▶ **What is expected**
Copy out the lines below word for word, starting at the line that contains "Where should I" and ending at the line that contains "(x=580, y=6)". Leave out the pictures.

== Material for this exercise ==

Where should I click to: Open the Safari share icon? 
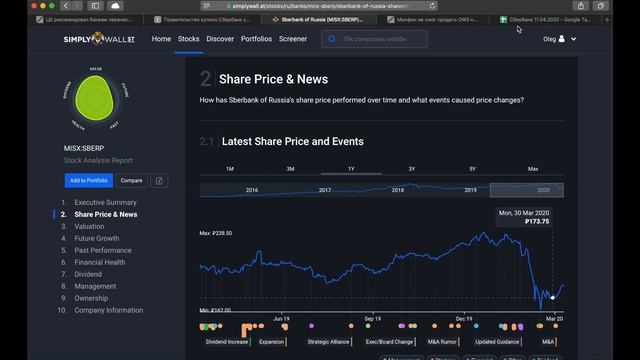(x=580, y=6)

===
== Material for this exercise ==

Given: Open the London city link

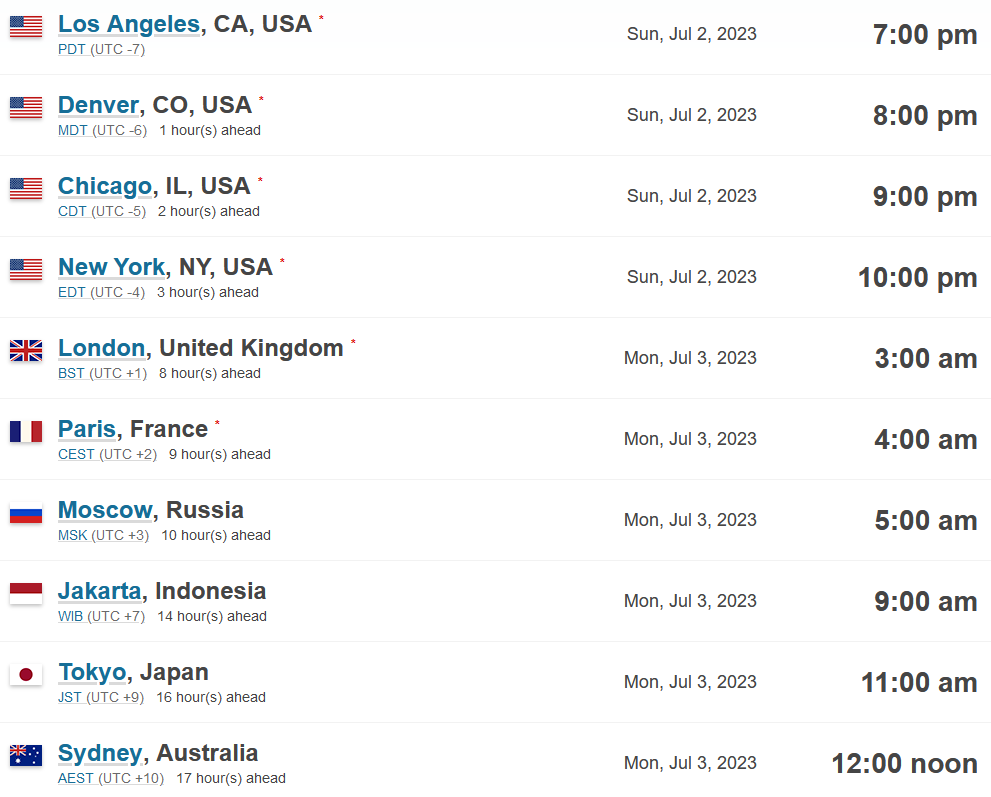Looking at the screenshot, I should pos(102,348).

===
== Material for this exercise ==

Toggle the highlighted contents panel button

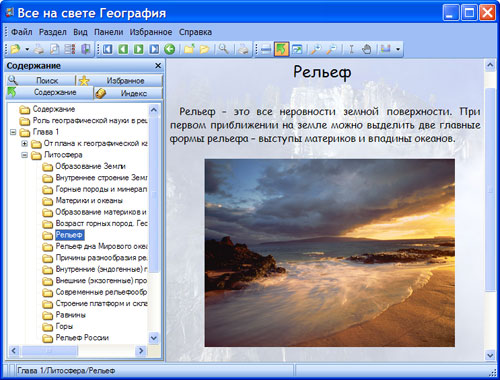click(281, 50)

===

▶ **Exercise solution**
Where should I click to: Open the Safari share icon? 
(x=580, y=6)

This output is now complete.